On Friday, the European Union’s General Data Protection Regulation came into force.

The GDPR allows European residents to control much of the information that a company can collect and retain about them. The most operative effect here will be in limiting how much information social media giants like Facebook and Google can store about individuals without first attaining their consent to store that information. Individuals can also revoke a company’s authority to retain their information.

And if companies fall afoul of the regulation, they can be fined up to $23.3 million or 4 percent of global annual turnover. For the social media giants, that means the prospect of fines reaching into the tens of billions of dollars.

But the major question here is how the European courts will now respond to lawsuits such as that introduced by Max Schrems on Friday. Schrems is suing social media companies for threatening to deactivate user accounts if they do not accept new post-GDPR data retention agreements.

The issue for the courts is whether private businesses still have a legal responsibility to provide their services if a user refuses to accede to their data retention requests. And if the courts do rule in the users favor, which is very possible, major social media companies may decide that their business model is no longer sustainable in Europe. At the same time we’re seeing U.S. media companies such as the Los Angeles Times denying access to their platforms for European residents.
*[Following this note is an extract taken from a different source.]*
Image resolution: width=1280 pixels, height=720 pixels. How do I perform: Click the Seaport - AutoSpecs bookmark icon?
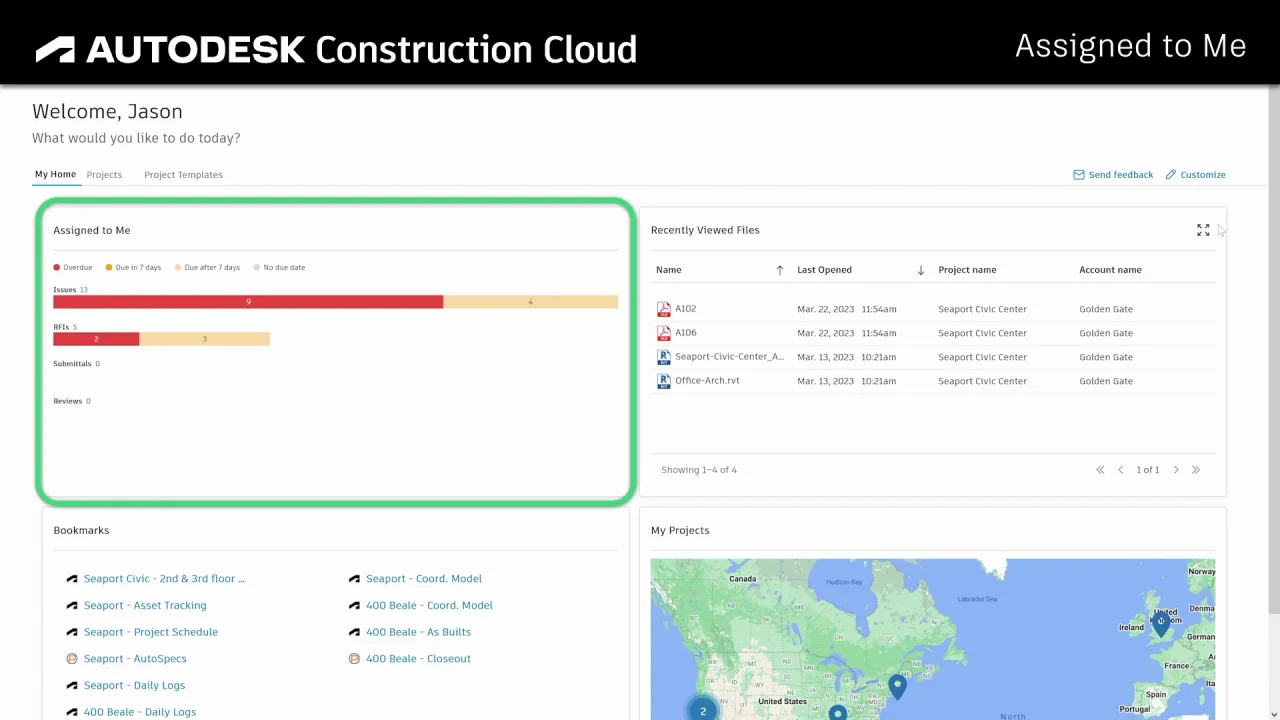72,659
They are doing so because they don’t want the prospect of fines and they don’t see European readers as central to their business model.

This raises the interesting question of a regulatory segregation of the Internet and ensuing questions of free speech and access to information.

Ultimately, though, the GDPR won’t affect American citizens beyond residents in Europe and those who head up companies doing business in Europe. But it does seem likely that U.S. politicians will soon attempt to replicate the GDPR in some fashion.